Why New QE Won’t Work Any Better Than Old QE
Although the Fed eschews the QE label for both its repo rescue and Plan B, the mechanism of each of its huge market interventions is identical: the Fed buys Treasury obligations at preferred maturities from banks, hoping that they will use the funds to suit monetary policy by making loans to repo counterparties in QE lite or to households and businesses in old QE and yield-curve controls. In fact, banks took the money and recycled it back into excess reserves or invested it in Treasury securities or the assets needed for syndicated and secondary markets, proprietary trading, credit-card lending, and the other activities needed to boost return on equity in the post-crisis regulatory regime. Although not all banks do all this, virtually all big banks do it and, since the U.S. banking market is heavily concentrated in very big banks, big banks are all that matter in terms of monetary-policy transmission.
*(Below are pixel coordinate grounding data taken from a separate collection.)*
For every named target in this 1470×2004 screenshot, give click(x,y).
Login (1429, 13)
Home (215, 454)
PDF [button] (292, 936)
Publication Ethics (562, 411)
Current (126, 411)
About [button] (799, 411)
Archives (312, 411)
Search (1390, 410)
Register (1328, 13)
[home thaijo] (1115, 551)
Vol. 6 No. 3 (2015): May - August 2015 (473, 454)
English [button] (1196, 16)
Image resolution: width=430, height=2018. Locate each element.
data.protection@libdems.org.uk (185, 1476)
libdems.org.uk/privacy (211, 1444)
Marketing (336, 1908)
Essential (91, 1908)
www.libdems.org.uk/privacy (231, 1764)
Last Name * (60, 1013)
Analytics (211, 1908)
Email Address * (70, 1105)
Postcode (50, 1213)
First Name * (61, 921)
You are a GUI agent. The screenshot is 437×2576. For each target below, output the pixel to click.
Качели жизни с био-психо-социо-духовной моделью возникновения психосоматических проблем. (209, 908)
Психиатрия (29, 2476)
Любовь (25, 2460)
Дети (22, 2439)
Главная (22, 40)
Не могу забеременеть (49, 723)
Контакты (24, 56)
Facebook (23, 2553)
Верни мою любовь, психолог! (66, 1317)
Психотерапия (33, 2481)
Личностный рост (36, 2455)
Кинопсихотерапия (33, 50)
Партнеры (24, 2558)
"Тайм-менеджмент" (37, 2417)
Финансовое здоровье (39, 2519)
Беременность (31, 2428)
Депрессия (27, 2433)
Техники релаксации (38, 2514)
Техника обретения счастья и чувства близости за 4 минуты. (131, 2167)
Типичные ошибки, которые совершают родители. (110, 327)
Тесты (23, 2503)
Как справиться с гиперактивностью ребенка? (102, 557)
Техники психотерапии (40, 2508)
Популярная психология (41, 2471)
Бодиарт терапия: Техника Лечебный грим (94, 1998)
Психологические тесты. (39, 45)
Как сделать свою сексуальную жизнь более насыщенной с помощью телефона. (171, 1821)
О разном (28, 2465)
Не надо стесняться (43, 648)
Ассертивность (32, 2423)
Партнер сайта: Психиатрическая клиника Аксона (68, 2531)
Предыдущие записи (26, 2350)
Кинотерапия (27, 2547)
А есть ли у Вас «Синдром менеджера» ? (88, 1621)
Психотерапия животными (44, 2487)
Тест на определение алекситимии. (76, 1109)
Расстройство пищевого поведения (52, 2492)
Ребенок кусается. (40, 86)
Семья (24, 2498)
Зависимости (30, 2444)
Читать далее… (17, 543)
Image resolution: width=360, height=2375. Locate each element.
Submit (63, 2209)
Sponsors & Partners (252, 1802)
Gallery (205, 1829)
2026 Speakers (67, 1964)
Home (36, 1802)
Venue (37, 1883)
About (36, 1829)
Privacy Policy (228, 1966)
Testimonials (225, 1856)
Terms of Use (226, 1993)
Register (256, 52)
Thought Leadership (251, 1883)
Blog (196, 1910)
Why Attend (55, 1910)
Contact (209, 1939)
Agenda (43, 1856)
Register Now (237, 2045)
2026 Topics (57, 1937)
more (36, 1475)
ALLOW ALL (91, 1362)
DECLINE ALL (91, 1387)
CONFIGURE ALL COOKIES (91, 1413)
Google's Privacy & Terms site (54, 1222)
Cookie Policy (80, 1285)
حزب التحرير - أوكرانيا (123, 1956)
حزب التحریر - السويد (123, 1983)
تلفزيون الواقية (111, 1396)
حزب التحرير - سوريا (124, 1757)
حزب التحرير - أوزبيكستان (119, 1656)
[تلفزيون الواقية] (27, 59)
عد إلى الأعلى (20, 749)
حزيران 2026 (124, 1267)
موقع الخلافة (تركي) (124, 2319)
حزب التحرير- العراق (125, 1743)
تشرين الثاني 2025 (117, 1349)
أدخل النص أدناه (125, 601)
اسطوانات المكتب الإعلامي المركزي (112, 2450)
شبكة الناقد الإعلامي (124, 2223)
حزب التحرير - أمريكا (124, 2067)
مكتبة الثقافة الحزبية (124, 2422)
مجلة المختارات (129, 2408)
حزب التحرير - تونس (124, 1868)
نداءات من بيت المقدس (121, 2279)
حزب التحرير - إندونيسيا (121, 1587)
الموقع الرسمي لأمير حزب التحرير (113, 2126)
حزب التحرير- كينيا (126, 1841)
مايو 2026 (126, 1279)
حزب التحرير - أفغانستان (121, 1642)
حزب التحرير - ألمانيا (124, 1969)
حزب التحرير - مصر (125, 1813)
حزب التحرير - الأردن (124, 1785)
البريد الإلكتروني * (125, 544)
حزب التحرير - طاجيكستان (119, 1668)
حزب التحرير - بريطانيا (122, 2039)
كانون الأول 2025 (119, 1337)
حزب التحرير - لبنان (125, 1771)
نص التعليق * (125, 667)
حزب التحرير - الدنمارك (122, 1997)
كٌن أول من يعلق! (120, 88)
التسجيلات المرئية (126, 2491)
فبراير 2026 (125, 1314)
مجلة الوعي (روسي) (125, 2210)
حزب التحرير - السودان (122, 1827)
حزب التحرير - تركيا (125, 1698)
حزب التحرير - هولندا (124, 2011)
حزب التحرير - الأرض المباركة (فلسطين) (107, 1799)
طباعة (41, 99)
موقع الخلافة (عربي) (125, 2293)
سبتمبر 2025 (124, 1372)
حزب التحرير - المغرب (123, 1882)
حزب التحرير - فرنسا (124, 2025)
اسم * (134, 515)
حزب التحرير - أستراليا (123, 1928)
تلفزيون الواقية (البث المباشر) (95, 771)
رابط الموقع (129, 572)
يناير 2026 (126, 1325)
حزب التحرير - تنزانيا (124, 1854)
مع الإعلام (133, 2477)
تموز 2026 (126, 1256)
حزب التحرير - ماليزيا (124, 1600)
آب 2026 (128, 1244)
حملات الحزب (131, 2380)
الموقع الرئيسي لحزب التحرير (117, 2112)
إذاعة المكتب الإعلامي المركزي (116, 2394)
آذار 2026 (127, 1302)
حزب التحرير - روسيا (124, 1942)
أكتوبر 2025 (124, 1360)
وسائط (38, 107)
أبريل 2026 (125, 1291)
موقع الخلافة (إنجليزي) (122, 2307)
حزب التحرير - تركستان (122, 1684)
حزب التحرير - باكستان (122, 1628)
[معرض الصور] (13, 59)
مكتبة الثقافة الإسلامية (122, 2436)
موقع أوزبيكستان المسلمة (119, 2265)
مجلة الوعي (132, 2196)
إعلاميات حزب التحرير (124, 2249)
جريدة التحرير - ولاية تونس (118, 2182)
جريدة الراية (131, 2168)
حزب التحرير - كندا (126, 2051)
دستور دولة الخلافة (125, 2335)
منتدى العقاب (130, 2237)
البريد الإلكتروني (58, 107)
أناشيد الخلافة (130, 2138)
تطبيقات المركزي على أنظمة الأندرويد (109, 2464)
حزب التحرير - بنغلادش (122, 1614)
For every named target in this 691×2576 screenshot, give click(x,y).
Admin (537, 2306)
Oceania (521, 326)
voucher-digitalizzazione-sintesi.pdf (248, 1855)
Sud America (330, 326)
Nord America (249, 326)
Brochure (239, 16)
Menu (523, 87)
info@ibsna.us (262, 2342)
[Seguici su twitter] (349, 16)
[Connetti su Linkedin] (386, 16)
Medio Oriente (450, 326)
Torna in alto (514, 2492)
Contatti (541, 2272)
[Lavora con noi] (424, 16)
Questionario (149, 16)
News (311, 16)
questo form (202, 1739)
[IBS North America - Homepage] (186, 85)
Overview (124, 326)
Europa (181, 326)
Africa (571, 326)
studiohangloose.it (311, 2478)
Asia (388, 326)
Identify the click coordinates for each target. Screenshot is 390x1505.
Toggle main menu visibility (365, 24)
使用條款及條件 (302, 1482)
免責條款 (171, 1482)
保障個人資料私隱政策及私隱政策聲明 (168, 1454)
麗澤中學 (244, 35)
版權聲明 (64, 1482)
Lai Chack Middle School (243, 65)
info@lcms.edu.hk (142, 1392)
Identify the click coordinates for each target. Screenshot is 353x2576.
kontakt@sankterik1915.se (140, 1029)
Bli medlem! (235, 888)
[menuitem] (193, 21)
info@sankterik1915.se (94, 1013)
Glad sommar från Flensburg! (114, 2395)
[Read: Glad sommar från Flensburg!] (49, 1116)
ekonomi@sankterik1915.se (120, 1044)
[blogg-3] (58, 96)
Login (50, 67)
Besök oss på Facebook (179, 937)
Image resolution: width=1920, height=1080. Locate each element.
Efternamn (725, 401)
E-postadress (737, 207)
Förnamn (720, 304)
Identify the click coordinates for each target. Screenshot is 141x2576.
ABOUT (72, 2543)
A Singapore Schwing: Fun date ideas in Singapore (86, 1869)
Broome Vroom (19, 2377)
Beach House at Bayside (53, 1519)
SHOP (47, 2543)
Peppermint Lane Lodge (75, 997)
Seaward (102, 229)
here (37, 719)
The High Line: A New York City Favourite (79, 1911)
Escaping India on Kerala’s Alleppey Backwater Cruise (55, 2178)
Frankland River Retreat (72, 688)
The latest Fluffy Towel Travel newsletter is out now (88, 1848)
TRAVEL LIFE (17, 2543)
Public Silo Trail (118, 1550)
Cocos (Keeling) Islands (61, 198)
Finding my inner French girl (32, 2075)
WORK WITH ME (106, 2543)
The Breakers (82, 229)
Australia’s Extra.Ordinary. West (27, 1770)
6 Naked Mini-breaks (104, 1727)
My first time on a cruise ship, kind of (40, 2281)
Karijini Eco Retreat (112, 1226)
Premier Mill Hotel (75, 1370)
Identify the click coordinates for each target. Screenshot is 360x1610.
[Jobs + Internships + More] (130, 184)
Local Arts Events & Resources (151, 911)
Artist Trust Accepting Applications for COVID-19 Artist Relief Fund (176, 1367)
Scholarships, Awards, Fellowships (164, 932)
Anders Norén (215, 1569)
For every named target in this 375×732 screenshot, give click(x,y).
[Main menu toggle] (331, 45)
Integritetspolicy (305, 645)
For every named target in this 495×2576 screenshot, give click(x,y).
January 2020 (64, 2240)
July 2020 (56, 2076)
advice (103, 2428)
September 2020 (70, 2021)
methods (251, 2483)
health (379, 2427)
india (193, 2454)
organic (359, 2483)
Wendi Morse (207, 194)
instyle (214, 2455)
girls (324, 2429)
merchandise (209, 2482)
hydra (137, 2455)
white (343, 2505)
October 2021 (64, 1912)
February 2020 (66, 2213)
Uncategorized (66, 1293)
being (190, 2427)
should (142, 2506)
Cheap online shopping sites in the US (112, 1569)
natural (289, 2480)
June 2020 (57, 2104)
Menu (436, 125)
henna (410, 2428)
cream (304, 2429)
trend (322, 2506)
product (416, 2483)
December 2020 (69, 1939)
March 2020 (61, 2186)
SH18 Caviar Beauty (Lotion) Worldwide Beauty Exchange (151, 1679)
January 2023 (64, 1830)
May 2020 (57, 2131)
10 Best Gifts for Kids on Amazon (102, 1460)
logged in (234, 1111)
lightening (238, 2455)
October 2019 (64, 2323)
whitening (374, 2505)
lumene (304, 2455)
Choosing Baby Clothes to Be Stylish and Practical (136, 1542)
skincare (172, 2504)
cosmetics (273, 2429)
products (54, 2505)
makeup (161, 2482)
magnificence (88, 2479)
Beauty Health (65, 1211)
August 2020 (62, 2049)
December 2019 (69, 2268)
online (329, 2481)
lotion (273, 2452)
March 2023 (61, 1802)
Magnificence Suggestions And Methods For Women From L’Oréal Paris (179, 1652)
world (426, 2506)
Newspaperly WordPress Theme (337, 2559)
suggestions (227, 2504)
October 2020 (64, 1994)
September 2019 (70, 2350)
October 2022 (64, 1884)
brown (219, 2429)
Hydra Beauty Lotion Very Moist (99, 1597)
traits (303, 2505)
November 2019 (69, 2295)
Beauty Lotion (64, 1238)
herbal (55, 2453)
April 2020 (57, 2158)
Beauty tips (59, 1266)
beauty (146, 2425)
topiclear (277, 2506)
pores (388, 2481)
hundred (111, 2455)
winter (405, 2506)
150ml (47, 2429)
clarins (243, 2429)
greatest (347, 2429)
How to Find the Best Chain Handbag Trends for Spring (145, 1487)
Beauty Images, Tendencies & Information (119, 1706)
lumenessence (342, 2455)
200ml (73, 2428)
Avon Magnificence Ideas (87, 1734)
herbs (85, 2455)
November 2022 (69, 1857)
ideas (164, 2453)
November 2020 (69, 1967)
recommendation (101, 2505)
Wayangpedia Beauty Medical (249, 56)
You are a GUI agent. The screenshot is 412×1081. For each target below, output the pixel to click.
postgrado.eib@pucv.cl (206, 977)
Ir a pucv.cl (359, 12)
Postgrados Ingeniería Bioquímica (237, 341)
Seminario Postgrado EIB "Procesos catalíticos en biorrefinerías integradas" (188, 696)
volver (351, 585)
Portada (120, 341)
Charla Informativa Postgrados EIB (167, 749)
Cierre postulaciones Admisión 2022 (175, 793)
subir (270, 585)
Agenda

Who then might do the lending the Fed hopes to stimulate with its QEs? In its most recent assessment of the U.S. credit market, the Financial Stability Board found that U.S. banks now hold just 21% of U.S. financial assets. Because the Fed buys Treasuries largely from banks, QE remains premised on the expectation that banks are the engines of U.S. financial intermediation, but data make clear that this is no longer the case. Nonbanks may well lend in response to lower rates, but to whom for what will not follow traditional intermediation patterns nor have the same macroeconomic improvement results because nonbanks are very different than banks in terms of the markets they serve, the portfolios they hold, and the maturities of debt they are willing to absorb.
The Inequality Effect
Another truth of post-crisis America is that most U.S. households have more debt than they now can handle, let alone securely honor under stress. As we noted in our last blog post, millennials – those most likely to increase consumer spending or buy a house – now have student debt in excess of 100% of income; for low-income millennials, this number is a stunning 372%. As we also detailed, wealthier households generally borrow little and are insensitive to rate changes; average Americans borrow so much that more is surely not to their or the economy’s long-term good – the most recent Fed data show that non-mortgage debt for those in the bottom half of the U.S. wealth distribution stands at 166% of the durable goods they own. Clearly, borrowing more to fuel more consumption would lead to still more unaffordable debt even if lower-income households got debt at lower rates – which they don’t.
Who Rides the Yield Curve
It thus seems most likely that yield-curve controls would spark still more equity-market records, further increasing the wealth of the one percent along with stoking more financial-stability risk. Theoretically, longer-maturity Treasury purchases would affect the longer end of the interest-rate maturity spectrum and thus directly reduce automobile, mortgage, and other debt costs. However, all this lower-cost debt would do is make low-, moderate-, and middle-income consumers still more indebted. If households fail to heed the yield curve’s siren song, they will be better off, but the Fed will be back in its old perplexity, wondering why massive monetary-policy stimulus has negligible or even counter-productive macroeconomic impact.